Algorithm-Hunting SEO versus PR SEO

Algorithm-Hunting-SEO-versus-PR-SEO
There are stark changes in how a modern-day Internet market approaches SEO these days. It starts at the simple keyword level and goes forward into how that information is shared online. Here are a few different ways, the two models differ.
  • • Keywords – The Hummingbird Google update introduced the concept of semantic keyword searching versus coding keywords. In layman’s terms, Google is more interested in what a keyword search means, not what keywords were actually typed into the search engine. This way, they don’t pull up pet accessories when someone types in the query: ”Why am I in the dog house?” Instead, Google now understands that this is a query about relationships, not pets. Thus, the content of your online copy is far more important than the keywords. If you want to place highly for a topic such as relationships, you have to provide a lot of quality content on relationships. The keywords alone will no longer sway Google. What you need to do is community outreach and get into the mind of your reader to make sure your content provides actual value.

  • Publishing – It’s no longer reasonable to assume that publishing on your own website is enough to draw attention to your offers through Google searches. Business owners who want to generate buzz for their offerings have to be involved in social networking. Content marketing is an integral part of SEO, including posting status updates on places like Facebook and Twitter. You can still use hashtags and keywords, but some sites also deal more with images and videos than they do with textual content. You will need to include more than one type of content to keep people interested on a social level. Other content will be viewed in a smartphone and will need mobile-friendly content.

  • • Creating Buzz – To create excitement for an offer, in the past, an Internet marketer might have looked to high-ranking pages and site to share that content. They might try to get a retweet from people who had thousands of followers as opposed to the one with just a few friends and followers. They might try to get that person to post a link back to their pages. This is getting harder to do without being penalized for spamming or inappropriate links. It also missed the opportunity to create buzz on a local level.
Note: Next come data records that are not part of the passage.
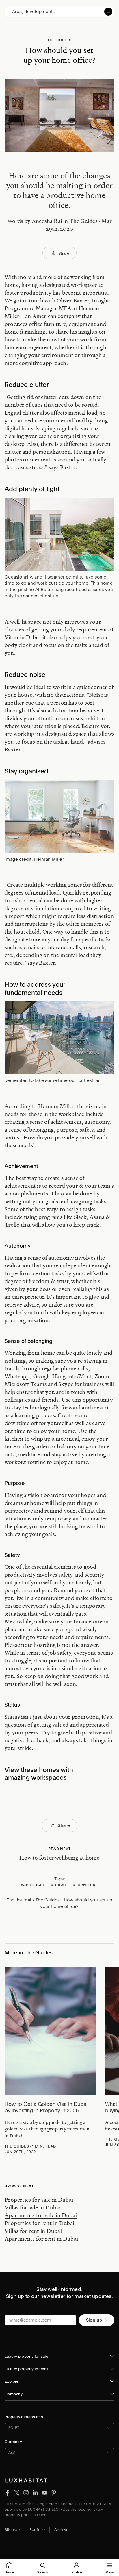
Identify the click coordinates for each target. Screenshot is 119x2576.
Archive (61, 2529)
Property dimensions (24, 2417)
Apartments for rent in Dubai (41, 2238)
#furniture (85, 1885)
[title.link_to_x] (7, 2492)
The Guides (83, 221)
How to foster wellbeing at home (59, 1857)
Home (9, 2572)
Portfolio (37, 2529)
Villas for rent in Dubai (33, 2231)
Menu (109, 2572)
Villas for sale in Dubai (33, 2207)
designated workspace (70, 285)
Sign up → (96, 2320)
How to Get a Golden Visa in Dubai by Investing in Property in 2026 (46, 2107)
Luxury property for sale (26, 2356)
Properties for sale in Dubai (39, 2199)
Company (14, 2394)
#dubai (58, 1885)
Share (64, 253)
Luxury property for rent (26, 2369)
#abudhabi (32, 1885)
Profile (77, 2572)
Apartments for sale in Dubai (41, 2215)
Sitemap (12, 2529)
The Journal (19, 1900)
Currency (13, 2442)
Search (42, 2572)
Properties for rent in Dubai (40, 2223)
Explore (12, 2381)
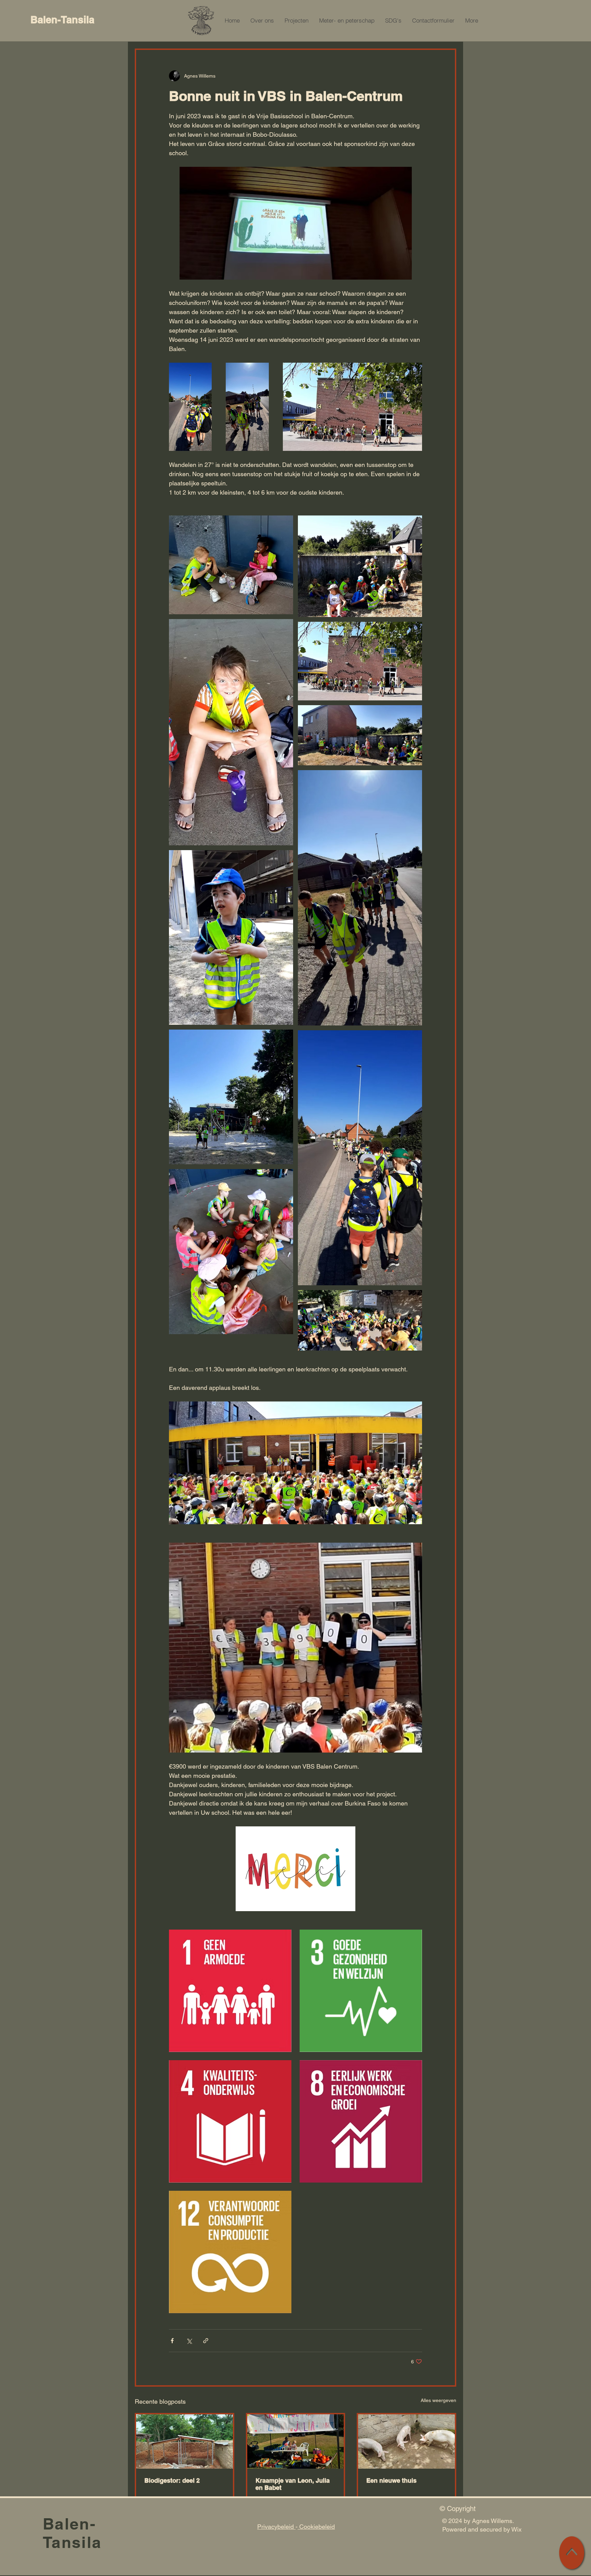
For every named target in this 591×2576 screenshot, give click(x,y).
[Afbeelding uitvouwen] (190, 407)
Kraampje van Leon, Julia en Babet (292, 2484)
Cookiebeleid (316, 2526)
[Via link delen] (205, 2340)
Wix (516, 2529)
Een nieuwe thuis (391, 2480)
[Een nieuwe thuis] (406, 2441)
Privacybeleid (276, 2526)
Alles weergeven (438, 2400)
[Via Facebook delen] (172, 2340)
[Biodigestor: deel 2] (184, 2441)
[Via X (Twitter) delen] (189, 2340)
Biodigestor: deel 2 (172, 2480)
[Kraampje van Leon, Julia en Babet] (295, 2441)
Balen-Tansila (62, 20)
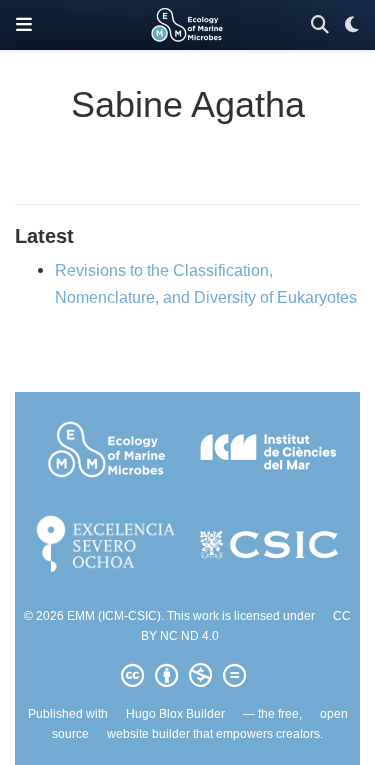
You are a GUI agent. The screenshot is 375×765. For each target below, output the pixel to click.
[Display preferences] (352, 25)
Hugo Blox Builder (175, 714)
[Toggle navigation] (24, 25)
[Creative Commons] (187, 676)
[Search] (320, 25)
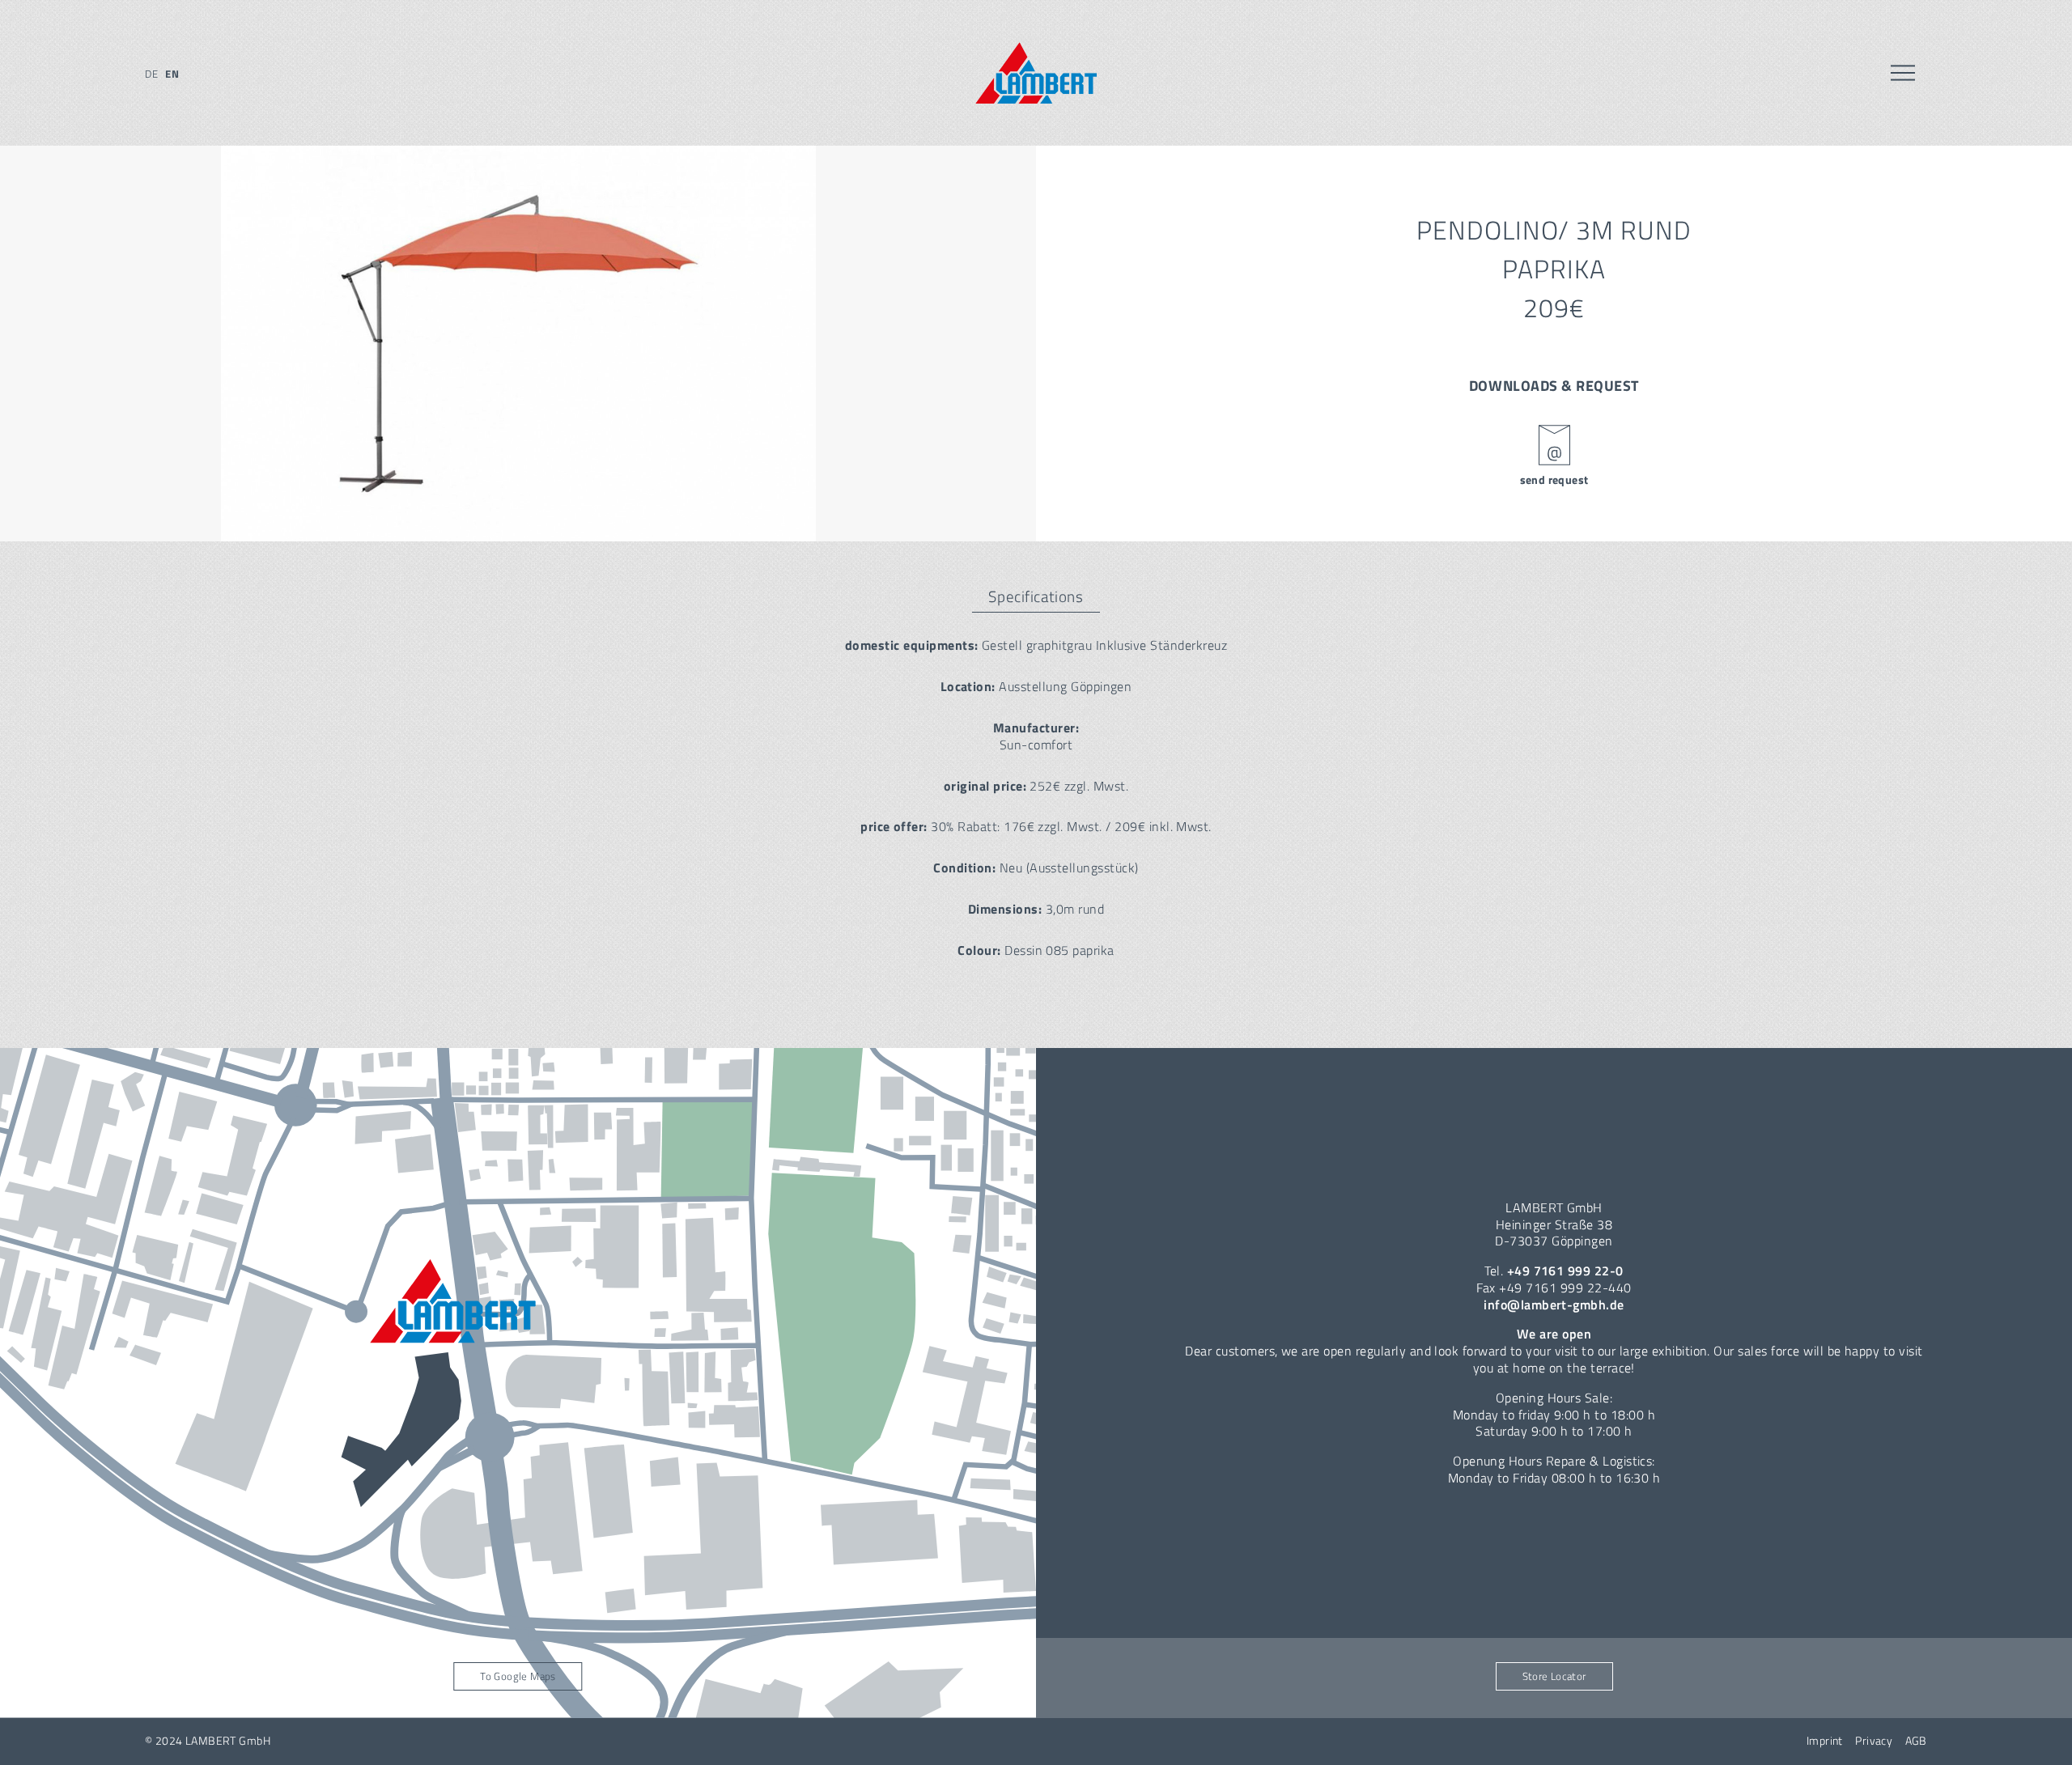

That’s why more marketers are creating buzz in a more social manner, by networking on various sites, not just one social network and one website. Google+ may be the late-comer in the social networking venues, but it is the one tied into the SERPs more, thus it makes sense for marketers to have a presence there, too.

  • • Geographic Marketing – One of the biggest benefits to SEO was the ability to enter a global market. However, some businesses soon realized it wasn’t necessary to market the world when they’re selling pizza in a particular neighborhood restaurant. In that situation, businesses had to create positive public relations in their chosen demographic first, to compete successfully in their area. This could be achieved by cultivating good online reviews, shares, and likes from people in their own area. This cements the idea that you have to connect to your chosen demographic to outsell your competitor, instead of focusing on just issuing copy or trying to chase the Google SERPs tail.
There are distinct differences in the way SEO is approached today to when it was initially developed. Marketers want to make sure that they continue to place highly in the SERPs by creating goodwill among their customers, readership, and sponsors. That is more a public relations role than a sales advertiser. It means being genuine, providing high quality copy, and integrating the strategy with good old-fashioned one-on-one connections to fuel interest and excitement for your online offers. Those businesses that take their public relations role seriously will end up naturally ranking higher and win out in the end.